▶ [Source document]:
· · · · · · ·
Real-time wavelet decomposition using compute shader

Check out this post to have a short introduction about Haar wavelets.

In order to do IBL using wavelet triple product integral, we need to represent env light, BRDF, and per-vertex visibility by wavelet basis functions, meaning we need to do wavelet transform on these signals.

For BRDF and visibility in static scenes, we could precompute their wavelet transform using CPU, in offline; for lighting we have to compute the wavelet transform in run-time, because the lighting is dynamically-sampled in each frame.

OpenGL compute shader gives me good incentives to implement 2D Haar wavelet transform in it. Firstly it is an independent compute stage outside graphics pipeline, so I don’t need to supply primitives or setup those graphics pipeline states that are unrelated to the core algorithm, secondly it provides shared memory access for inter-thread communication, just like CUDA or OpenCL, and finally, unlike CUDA or OpenCL, it can access OpenGL buffer objects just like other GLSL shaders.

In my implementation, in each frame the light is firstly sampled into an octahedral parameterization using fragment shader, and non-standard wavelet decomposition is performed using compute shader.

Here is the result of 1-level decomposition on the dynamically-sampled light:

(Note that right now the 3D scene you see is still rendered using pre-filtered env map)
· · · · · · ·
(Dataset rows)

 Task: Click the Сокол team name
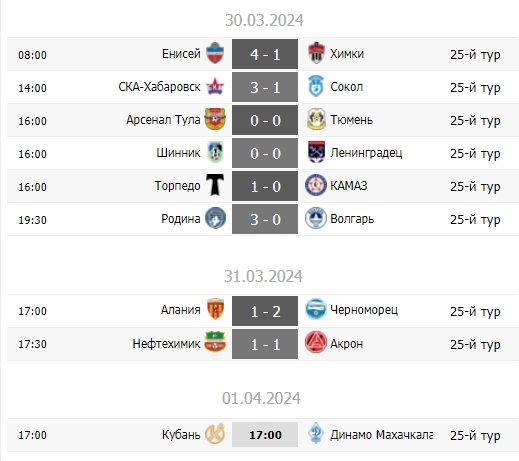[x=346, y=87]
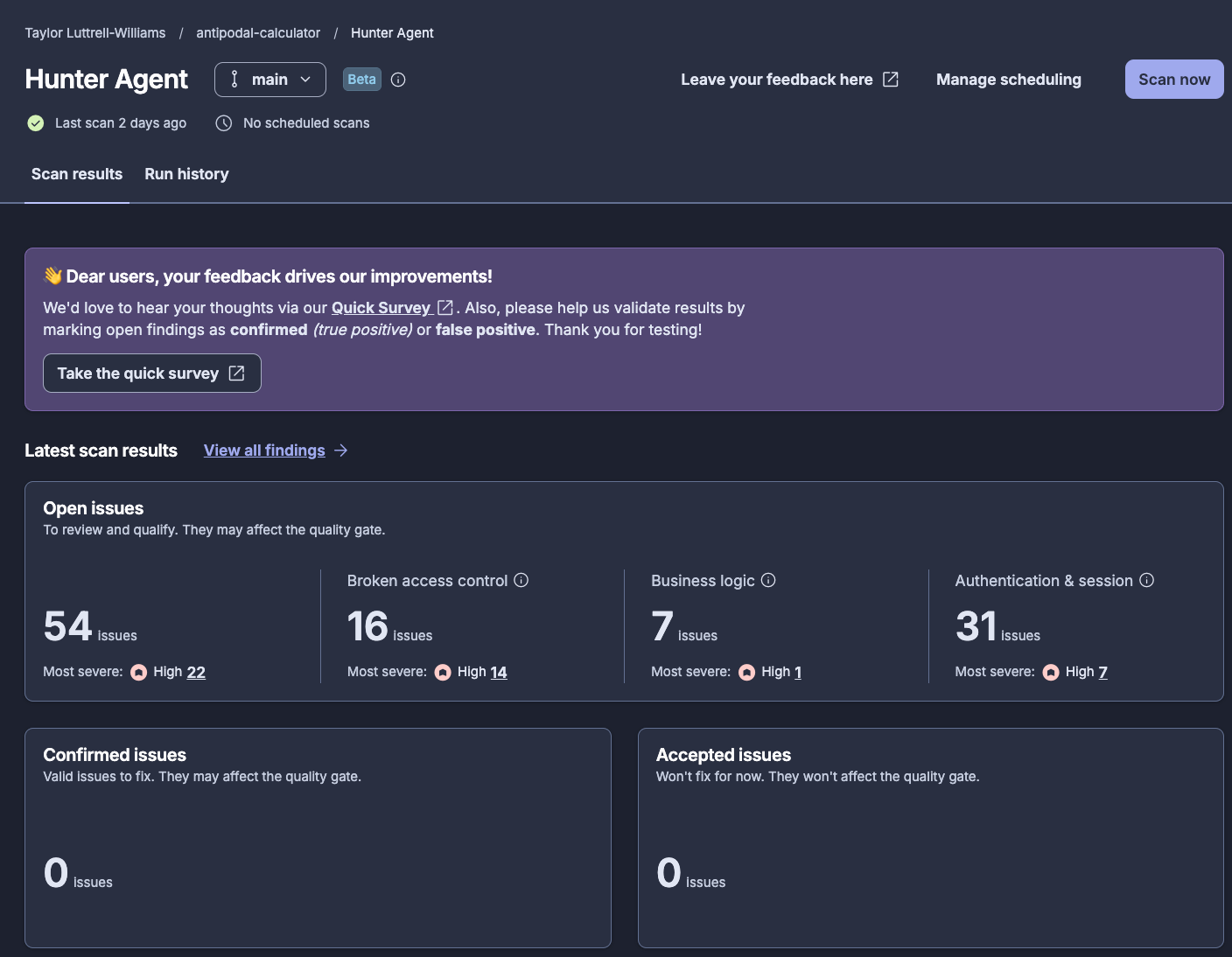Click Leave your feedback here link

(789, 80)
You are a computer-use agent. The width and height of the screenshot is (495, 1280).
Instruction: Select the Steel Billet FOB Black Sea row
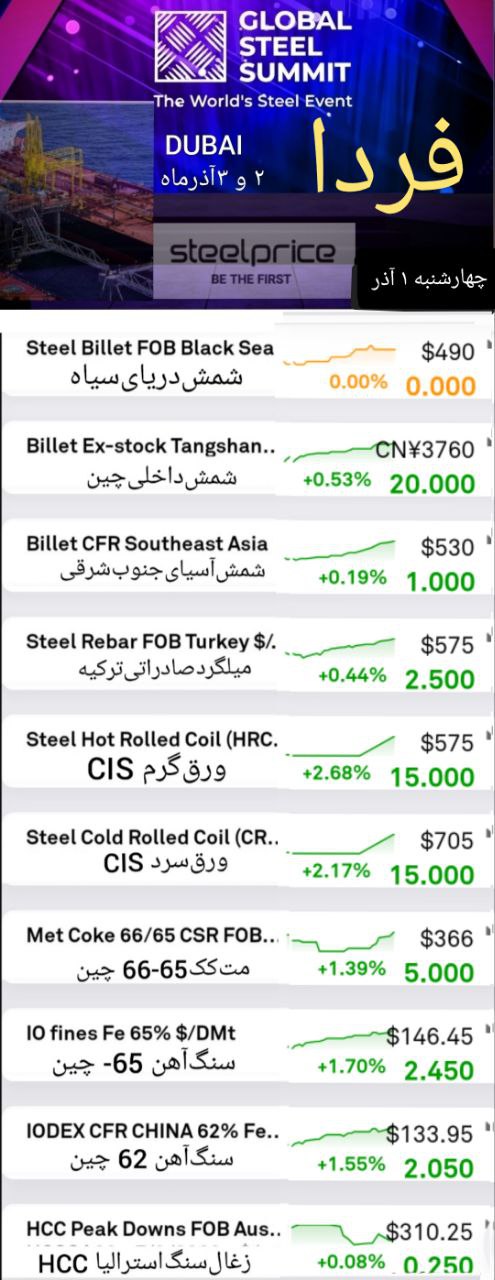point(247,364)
· · · · · · ·
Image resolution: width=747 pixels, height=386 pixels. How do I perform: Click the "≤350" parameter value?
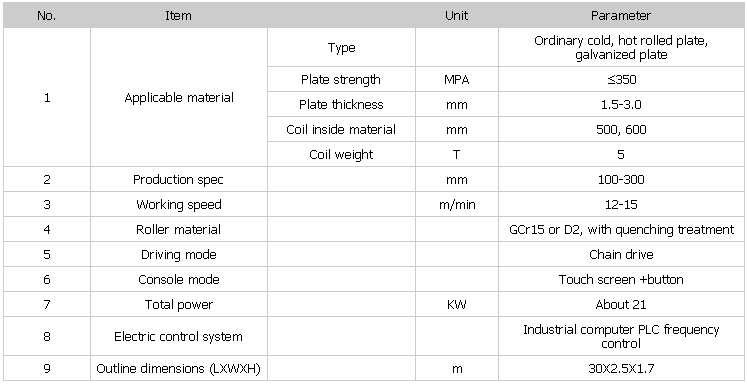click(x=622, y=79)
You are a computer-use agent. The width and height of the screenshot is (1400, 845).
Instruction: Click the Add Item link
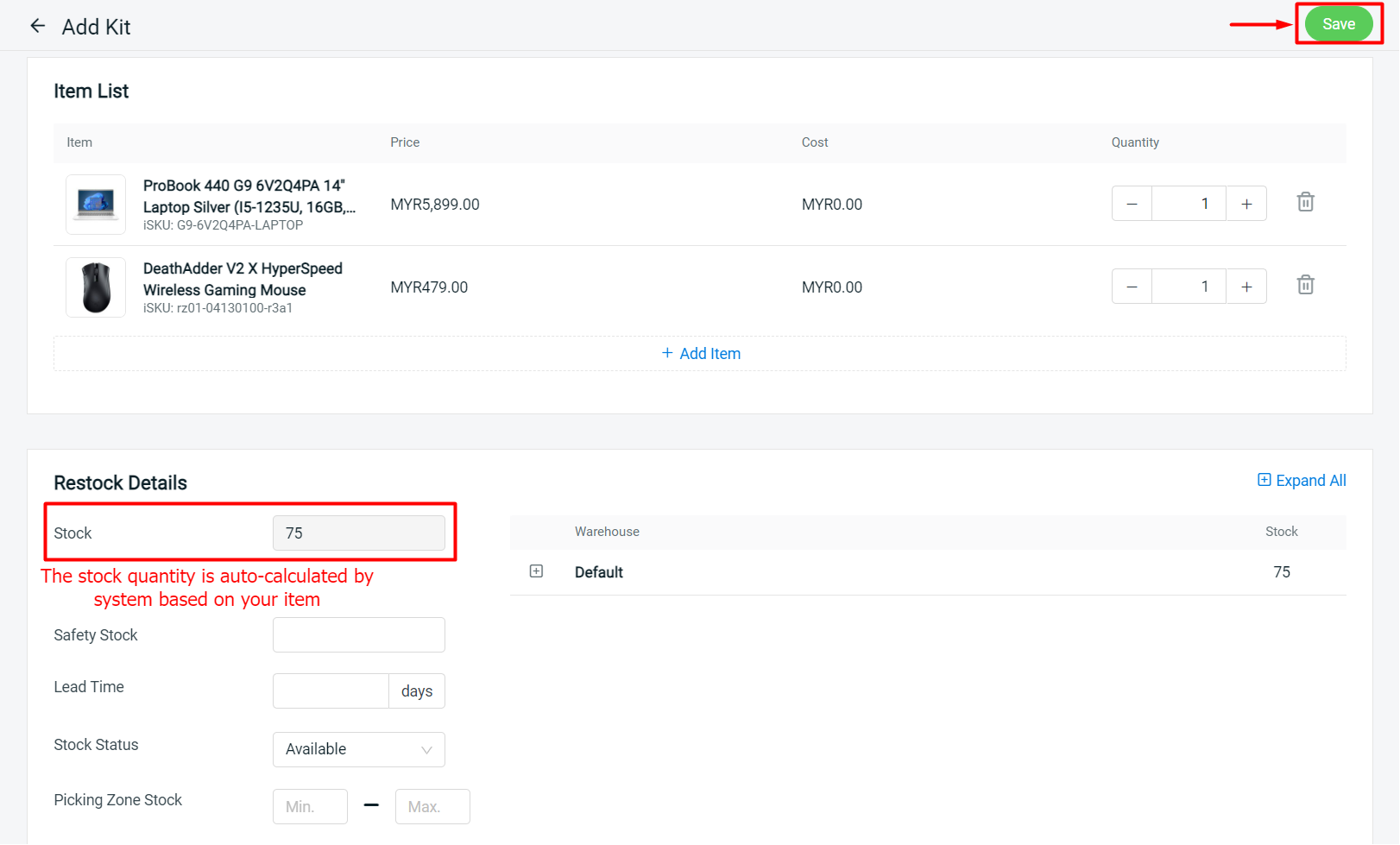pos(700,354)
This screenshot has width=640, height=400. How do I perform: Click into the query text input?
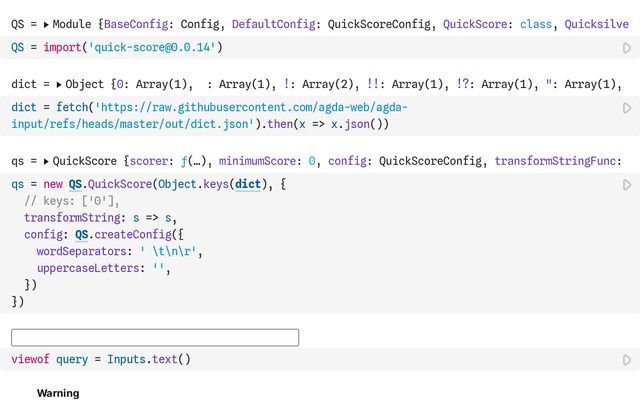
· · · · · · ·
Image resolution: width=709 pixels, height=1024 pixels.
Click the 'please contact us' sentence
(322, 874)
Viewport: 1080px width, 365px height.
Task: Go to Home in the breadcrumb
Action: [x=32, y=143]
· · · · · · ·
▶ [Complete the following]:
a: Name every signal that the wavelet decomposition post says must be represented by wavelet basis functions.
b: Summarize the wavelet decomposition post in two sentences.
c: Carry on writing the post about real-time wavelet decomposition after its final sentence.

▶ [In response]:
a: Environment light, BRDF, and per-vertex visibility.

b: Image-based lighting with the wavelet triple product integral requires wavelet transforms of environment light, BRDF, and visibility, and the lighting's transform must be computed at run time because it is sampled anew each frame. The author samples the light into an octahedral parameterization with a fragment shader and performs a non-standard 2D Haar decomposition with an OpenGL compute shader, which runs outside the graphics pipeline, offers shared memory, and can access OpenGL buffer objects.

c:
And the following is the full-level decomposition:

Short intro. to Haar wavelet transform

Short introduction to Haar Wavelets:

Haar basis was developed by Alfred Haar in 1909. It is the simplest yet the most widely adopted wavelet basis. For clarity, we first start from one dimensional Haar basis. Given a 1D discrete signal, we can represent it by a combination of average and difference (or detail), like the following example:

1D average and difference

The functions in the right hand side  can be expressed as

5 \times \phi(x) + 4 \times \psi(x) ,

basis def

\phi(x) and \psi(x) are called mother scale function and mother wavelet function, respectively. Other basis functions could be derived by scaling and translating them. Here are some examples:

basis example

For a 1-D discrete signal with length N (N>2), we can repeat this average & difference  process to obtain 1 scale coefficient and N-1 detail coefficients.

The following is an example of transforming a 1-D discrete signal [ 9 7 3 5 ]

size4 example

Thus the wavelet transform of [ 9 7 3 5 ] is given by  [ 6 2 1 -1].

Less significant detail coefficients could be discarded for data compression purposes, like the following image shows:

1d compress example

To perform 2D Haar wavelet transform, we can simply do full 1D transform along one dimension and then do another full 1D transform along the other dimension. This is called standard decomposition.


Or, we can perform 1D Haar transform alternatively along different dimensions, in each level. This is called nonstandard decomposition.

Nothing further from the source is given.